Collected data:
►
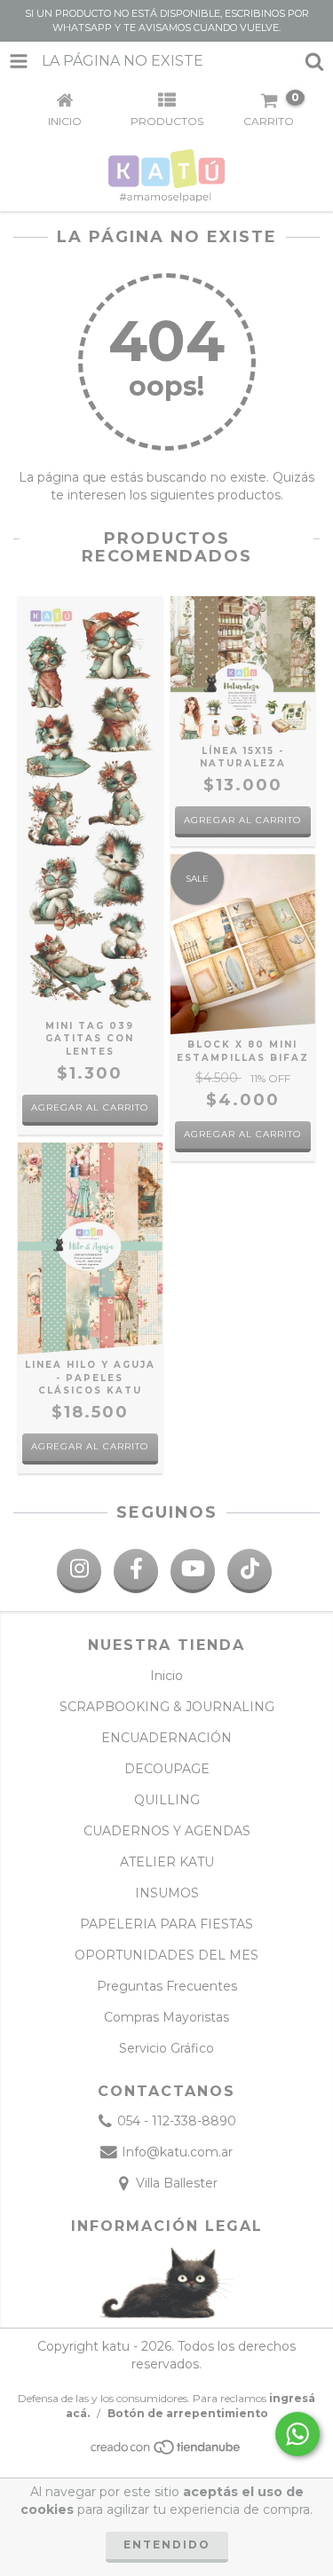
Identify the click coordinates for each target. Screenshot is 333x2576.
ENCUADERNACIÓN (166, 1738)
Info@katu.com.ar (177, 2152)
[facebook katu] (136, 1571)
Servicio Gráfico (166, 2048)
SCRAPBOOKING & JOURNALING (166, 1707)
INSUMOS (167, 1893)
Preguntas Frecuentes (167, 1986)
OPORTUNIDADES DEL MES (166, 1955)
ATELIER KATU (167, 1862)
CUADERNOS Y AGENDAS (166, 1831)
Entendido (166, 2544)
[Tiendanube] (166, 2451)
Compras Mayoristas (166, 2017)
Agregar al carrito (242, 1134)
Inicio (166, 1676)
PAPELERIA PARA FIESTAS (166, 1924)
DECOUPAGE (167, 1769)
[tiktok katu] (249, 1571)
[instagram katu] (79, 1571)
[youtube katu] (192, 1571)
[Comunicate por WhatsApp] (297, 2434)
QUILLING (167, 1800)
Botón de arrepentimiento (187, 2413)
◄
►
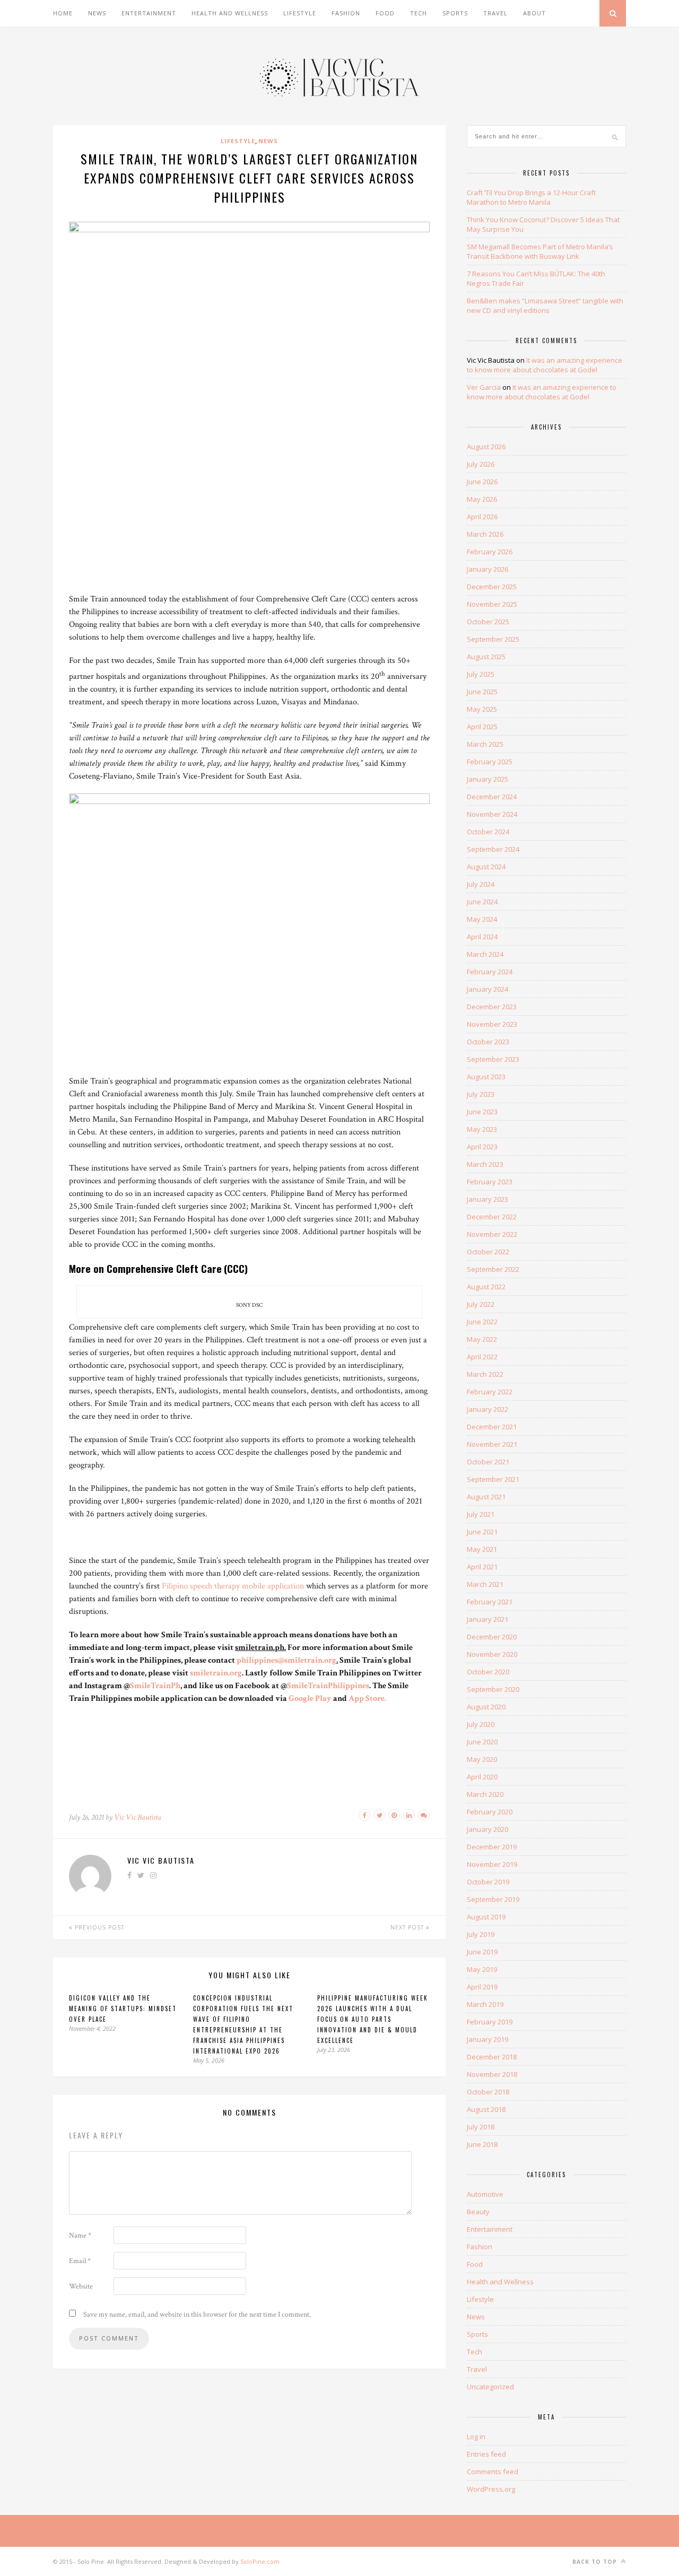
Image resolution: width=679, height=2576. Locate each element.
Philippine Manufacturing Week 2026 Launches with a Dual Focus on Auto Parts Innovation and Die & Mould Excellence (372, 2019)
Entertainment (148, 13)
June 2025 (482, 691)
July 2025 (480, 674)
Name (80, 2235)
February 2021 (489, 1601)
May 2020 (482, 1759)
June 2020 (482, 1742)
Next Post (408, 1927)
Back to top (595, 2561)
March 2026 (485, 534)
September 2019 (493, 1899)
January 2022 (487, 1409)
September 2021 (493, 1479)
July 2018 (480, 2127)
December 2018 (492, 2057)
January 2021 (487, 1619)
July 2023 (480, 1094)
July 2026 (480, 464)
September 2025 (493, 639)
◄
Problem details: One stretch of the lines above is wanted, from the line that contains "Entendido (166, 2544)" through the line that contains "Botón de arrepentimiento (187, 2413)". Output it exactly.

Solution to this exercise:
Entendido (166, 2544)
[Tiendanube] (166, 2451)
Compras Mayoristas (166, 2017)
Agregar al carrito (242, 1134)
Inicio (166, 1676)
PAPELERIA PARA FIESTAS (166, 1924)
DECOUPAGE (167, 1769)
[tiktok katu] (249, 1571)
[instagram katu] (79, 1571)
[youtube katu] (192, 1571)
[Comunicate por WhatsApp] (297, 2434)
QUILLING (167, 1800)
Botón de arrepentimiento (187, 2413)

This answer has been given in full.